(Excerpts from a dataset)
##############################

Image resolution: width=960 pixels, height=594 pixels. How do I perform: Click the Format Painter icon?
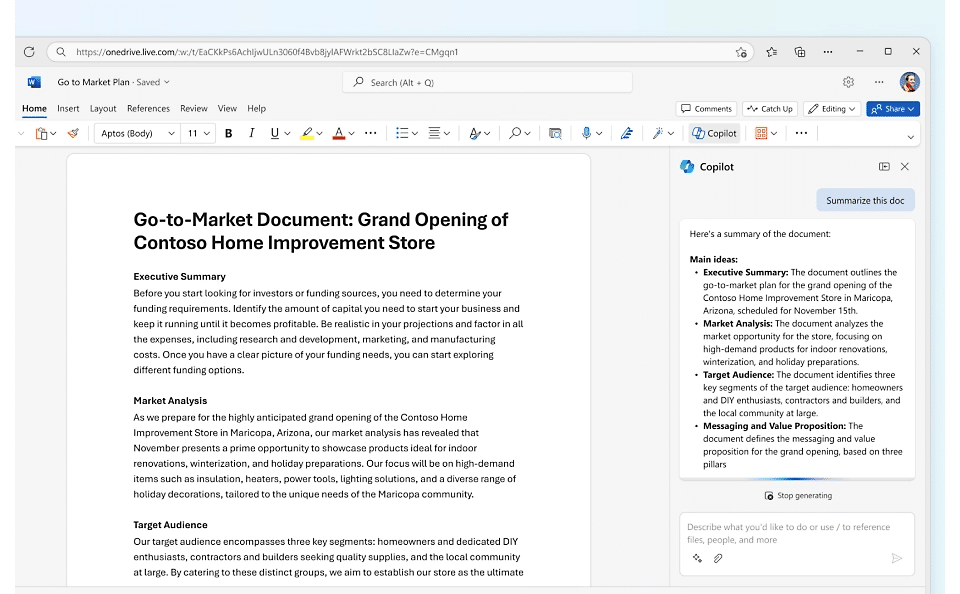[x=73, y=133]
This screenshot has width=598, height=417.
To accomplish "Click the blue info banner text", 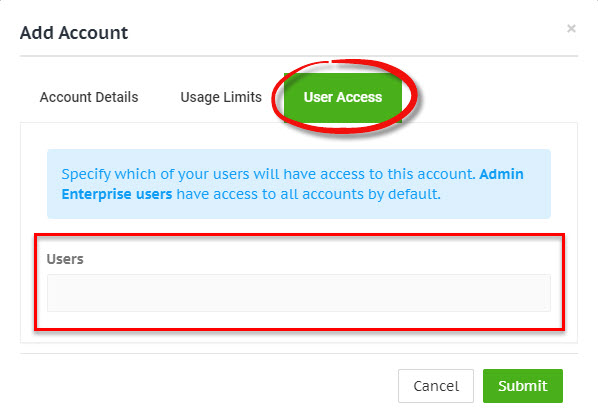I will tap(292, 184).
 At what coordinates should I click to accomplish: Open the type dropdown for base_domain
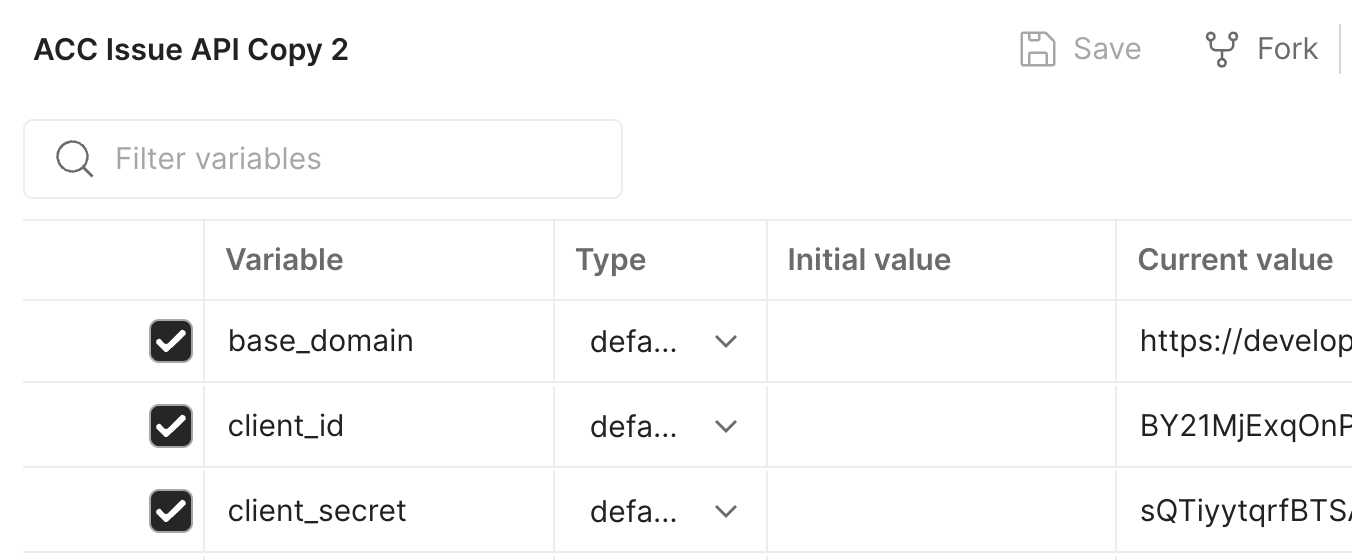661,341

##############################

» WORK INSTRUCTIONS
Please return, exactly and with pictures omitted, the lines from the line holding "At what coordinates" through the end of the data above, inclusive.

» ANSWER BOX
 At what coordinates should I click to accomplish: Open the type dropdown for base_domain
661,341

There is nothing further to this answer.